* BEGIN *

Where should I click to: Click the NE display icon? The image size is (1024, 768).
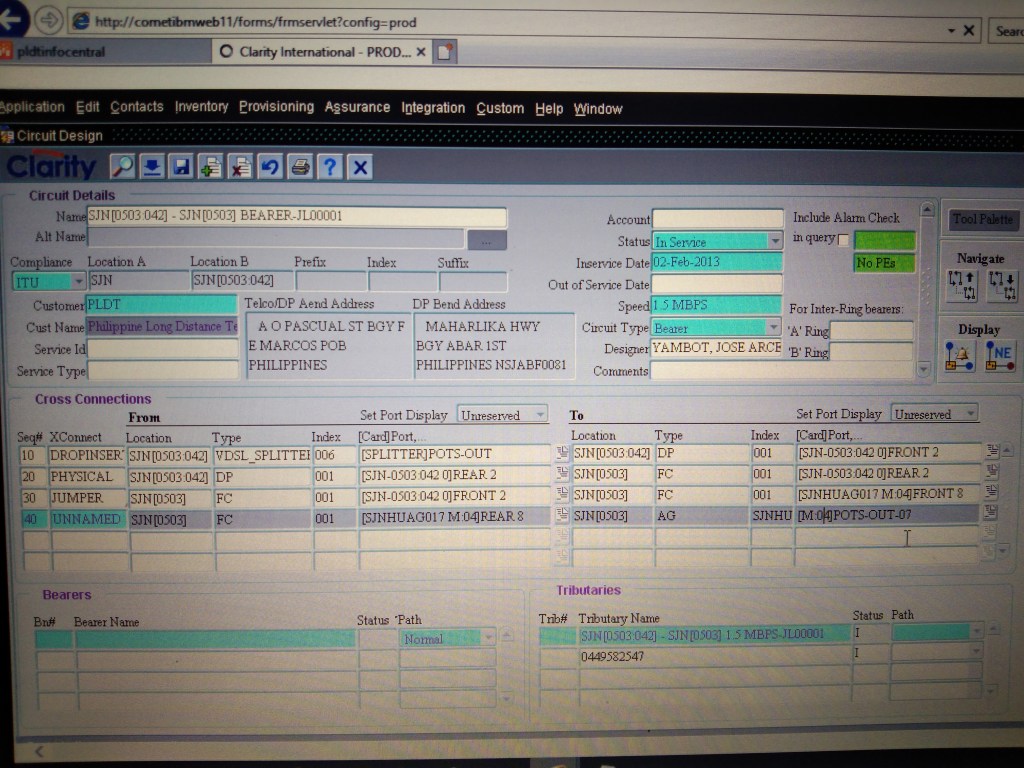coord(1000,355)
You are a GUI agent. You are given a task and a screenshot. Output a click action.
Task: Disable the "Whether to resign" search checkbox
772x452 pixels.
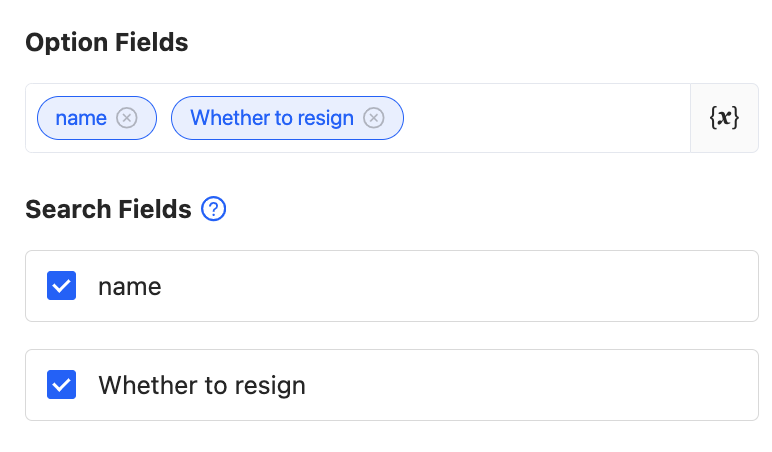(62, 385)
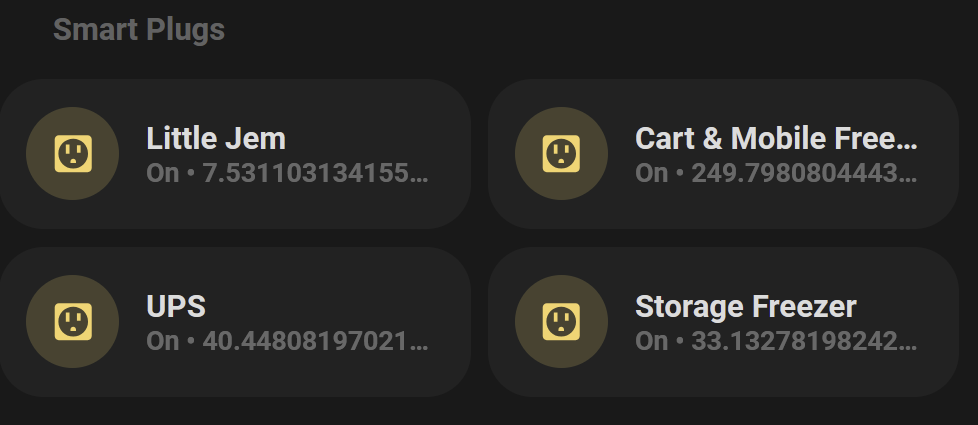
Task: Click the On status under Storage Freezer
Action: [x=652, y=341]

* END *

— GIVEN TASK —
Reproduce every one of the rows above word for word, leaving out the pictures.

— RESULT FOR THIS EXERCISE —
Where should I click to: Click the NE display icon? The image size is (1024, 768).
coord(1000,355)
You are a GUI agent. You are given a task and a screenshot. Output a click action.
Task: Disable the "Whether to resign" search checkbox
772x452 pixels.
(62, 385)
Task: Click the On status under Storage Freezer
Action: [x=652, y=341]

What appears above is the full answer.